-- start of SOURCE EXTRACT --

In [136]:
import pandas as pd
import numpy as np
import random
import math
import warnings
import scipy.sparse as scs
import time

**Exercise 1**

In [137]:
def load_Xy(path):

    #Use built-in pandas function to read csv file into a dataframe
    df = pd.read_csv(path)

    #Convert the dataframe to a numpy array
    data_array = df.to_numpy()

    #Separate the features X from the labels y
    X,y = data_array[:,:-1], data_array[:,-1]

    #Replace the 0 label with -1
    y[y==0] = -1 

    #return X and y
    return X,y


In [138]:
#Call the function and load the data
X,y = load_Xy('data.csv')

In [139]:
#Count how many malicious apps there are
# Filter the y array only where y == -1, then get its dimensions, and then its length
y[ y==-1 ].shape[0]

14632

In [140]:
#Let's count how many non-zero entries are in X
non_zero_entries = X[X!=0].shape[0]

#Total elements in X
tot_entries = X.shape[0]*X.shape[1]

print("Non-zero entries: {}".format(non_zero_entries))
print("Total entries: {}".format(tot_entries))
print("Ratio: {}".format(non_zero_entries/tot_entries))

Non-zero entries: 277180
Total entries: 2522552
Ratio: 0.10988078739308446


Only the $10\%$ of the elements of the matrix $X$ are non-zero, thus $X$ has a sparsity of $90\%$.

In [141]:
np.unique(X)

array([0, 1], dtype=int64)

**Exercise 2**

In [142]:
def train_test_random(X,y,r):    
    if not (r > 0 and r < 1):
        print("r must be between 0 and 1")
        return

    train_size = int(y.size*r)
    index = range(y.size)
    index_train = random.sample(index, train_size)
    index_train.sort()
    y_train = []
    y_test = []
    X_train = []
    X_test = []
    for i in range(y.size):
        if i in index_train:
            y_train.append(y[i])
            X_train.append(X[i,:])
        else:
            y_test.append(y[i])
            X_test.append(X[i,:])
    X_train = np.vstack(X_train)
    X_test = np.vstack(X_test)
    return X_train, X_test, y_train, y_test
X_train, X_test, y_train, y_test = train_test_random(X,y, 0.8)

In [143]:
def train_test_split(X,y,r):

    #Check that r is between 0 and 1
    if not ( r > 0 and r < 1):
        print("r must be between 0 and 1")
        return
        
    #get number of rows
    rows = X.shape[0]

    #create a indices array for the rows
    indices = [i for i in range(rows)]

    #shuffle the array randomly
    np.random.shuffle(indices)

    #Now that the indices are randomized, we can split in train and test
    train_indices = indices[:int(rows*r)]
    test_indices = indices[int(rows*r):]

    X_train = X[train_indices,:]
    X_test = X[test_indices,:]
    y_train = y[train_indices]
    y_test = y[test_indices]

    return X_train, y_train, X_test, y_test


In [144]:
X_train, y_train, X_test, y_test = train_test_split(X,y,0.8)

-- end of SOURCE EXTRACT --
-- start of DATA --

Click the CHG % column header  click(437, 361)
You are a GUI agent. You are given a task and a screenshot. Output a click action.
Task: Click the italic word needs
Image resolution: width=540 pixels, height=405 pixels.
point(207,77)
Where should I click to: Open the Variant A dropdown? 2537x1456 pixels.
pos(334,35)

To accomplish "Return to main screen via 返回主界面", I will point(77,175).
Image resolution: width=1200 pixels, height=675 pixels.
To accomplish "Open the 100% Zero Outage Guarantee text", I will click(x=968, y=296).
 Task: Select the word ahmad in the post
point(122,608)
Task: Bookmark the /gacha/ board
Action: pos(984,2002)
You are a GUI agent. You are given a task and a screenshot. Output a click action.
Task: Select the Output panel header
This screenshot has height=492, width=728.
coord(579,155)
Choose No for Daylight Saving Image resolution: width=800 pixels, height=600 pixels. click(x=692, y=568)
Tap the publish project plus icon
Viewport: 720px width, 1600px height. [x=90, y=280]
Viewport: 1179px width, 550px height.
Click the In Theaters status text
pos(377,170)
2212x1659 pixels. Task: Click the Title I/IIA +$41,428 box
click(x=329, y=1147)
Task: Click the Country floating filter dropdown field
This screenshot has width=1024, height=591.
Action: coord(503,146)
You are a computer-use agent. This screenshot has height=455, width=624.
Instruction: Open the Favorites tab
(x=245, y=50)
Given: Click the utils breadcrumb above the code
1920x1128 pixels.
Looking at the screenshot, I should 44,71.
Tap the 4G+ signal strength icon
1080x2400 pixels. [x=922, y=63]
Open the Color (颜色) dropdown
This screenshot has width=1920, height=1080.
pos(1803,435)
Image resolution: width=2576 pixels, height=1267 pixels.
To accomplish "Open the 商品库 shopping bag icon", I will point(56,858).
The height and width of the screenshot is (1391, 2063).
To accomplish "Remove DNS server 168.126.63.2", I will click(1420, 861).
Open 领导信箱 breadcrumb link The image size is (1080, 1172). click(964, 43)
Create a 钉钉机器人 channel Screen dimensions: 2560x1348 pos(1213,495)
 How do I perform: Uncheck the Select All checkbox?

-- end of DATA --

● CHALLENGES:
(a) In the notebook, what value replaces the 0 label in y?
(b) Retype the stretch of the notebook from "index_train.sort()" through "X_test = np.vstack(X_test)".
(c) Continue the notebook from its last line.
The records have no connection to the notebook.

● TASK-BY-TASK ANSWERS:
(a) The 0 label is replaced with -1.

(b)
index_train.sort()
    y_train = []
    y_test = []
    X_train = []
    X_test = []
    for i in range(y.size):
        if i in index_train:
            y_train.append(y[i])
            X_train.append(X[i,:])
        else:
            y_test.append(y[i])
            X_test.append(X[i,:])
    X_train = np.vstack(X_train)
    X_test = np.vstack(X_test)

(c)
X_train1, y_train1, X_test1, y_test1 = train_test_split(X,y,0.8)

**Exercise 3**

Let $X \in \R^{m \times n}$ be the data matrix with data columns $\textbf{x}_i,\ldots, \textbf{x}_n, i = 1,\ldots, n$, vector $\textbf{y} \in \{-1,1\}^n$, and a weight vector $\textbf{w} \in \R^m$. If the product $y_i \textbf{x}_i^\intercal \textbf{w} > 0$, the point is correctly classified, and if $y_i \textbf{x}_i^\intercal \textbf{w} <0$, the point is misclassified. We count the points $\textbf{x}_i^\intercal \textbf{w} = 0$ as misclassified, as there is no way of confirming its (mis)classification.

We define a function $f$ that assigns value $0$ to misclassified points, and $1$ for correctly classified points. Mathematically, this function would be defined as $f: \R \rightarrow \{0,1\}$:

$f(s) \coloneqq \frac{1}{2}(\text{sign}(s) + 1)$,

with $f(0) = 0$.

The function for the number of correctly classified points $F: \R^m \rightarrow \Z_{\geq 0}$ is then defined:

$F(\textbf{w}) = \sum_{i = 1} ^ n f(y_i\textbf{x}_i^\intercal \textbf{w})$.

Since Python does not have a sign function, we write a function that fulfills this task. 

We generate a random weight vector $w \in \R^m$ with values $w_j \in [-10,10), \forall j = 1,\ldots,m$, such that the chances of $w_j$ being positive or negative are equal and the chance of $w_j = 0$ is approximately zero, but we include a safety measure to stop the function in the case $\textbf{w}$ contains at least one $0$ element.

The function for the sum of correctly classified points is defined as:

In [145]:
def correct_classification(X,y,w):
    if np.all(w) == False:
        print("w contains at least one element 0")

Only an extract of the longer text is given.